7 ワキたちが待っていると、後シテが現れます。

夜。生田川の川音が耳に心地よく、梅の花がかぐわしい、生田の森。僧たちは、夢の世界へといざなわれてゆく…。

その夢に現れた、一人の青年の亡魂(後シテ)。鎧兜に身を包み、腰には梅の枝を挿した、爽やかな出で立ち。彼は、修羅の責めに苦しみながら、この世へと帰ってきたのであった。

8 後シテはワキと言葉を交わし、〔カケリ〕を舞って修羅の苦患を見せます。

僧は彼に言葉をかける。彼こそ、梶原景季の幽霊。仏法の功徳を頼み、こうして現れたのであった。

そう言葉を交わすうち、景季はまた苦しみ出す。海山にとどろく地響きの音、雷鳴ひらめき暴風吹きすさび、剣の雨が降りかかる。修羅の世界さながらの恐ろしい光景が辺りを覆い、景季は苦しみに身もだえる。

9 後シテは源平合戦での奮戦のさまを再現して見せ、この能が終わります。

狂乱の景季が幻視する、修羅の光景。しかし心を鎮めて見ると、そこはもとの生田の里であった。昔の如く梅枝を手折り、箙に挿した若武者は、その爽やかな香気を増す。

その時、敵の兵が迫ってきた。取り囲まれた景季は、兜も打ち落とされ、大わらわとなって奮戦する。武術の限りを尽くして戦う、みずみずしくも勇猛な青年武者の姿。

そうする内、東の空が白みはじめ、暁の光が生田の森を照らし出す。景季は僧に回向を頼み、別れを告げると、散りゆく梅の花にまぎれ、消えていったのであった…。

みどころ

源平合戦のさなか、寿永3年(1184)正月。一時は木曽義仲に都を追われて九州にまで退却していた平家軍でしたが、次第に勢力を盛り返し、ついに平氏政権時代の都・福原を奪還するに至ります。福原を本拠地とした平家は、東の生田の森(現在の神戸市中央区。東海道本線 三ノ宮駅付近)と西の一ノ谷(現在の神戸市須磨区。山陽本線 須磨駅付近)に軍勢を配備し、再び京都に攻め上る勢いを見せていました。

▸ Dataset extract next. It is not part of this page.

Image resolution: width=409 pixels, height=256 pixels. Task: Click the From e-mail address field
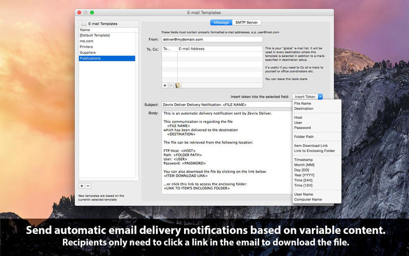212,39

これに対し、源氏方は平家の上洛を防ぐべく、平家追討の軍勢を派遣します。同年2月、源範頼のりより率いる大手(本隊)の軍勢は平家の主力軍が守る生田を攻め、源義経率いる搦手からめて(別働隊)の軍勢は平家の背後をまわって一ノ谷を攻めることとなりました。一般に「一ノ谷の戦い」と呼ばれるこの合戦は、その名の通り一ノ谷での戦闘に注目されがちですが、生田の森でもまた、激しい攻防が繰り広げられていたのです。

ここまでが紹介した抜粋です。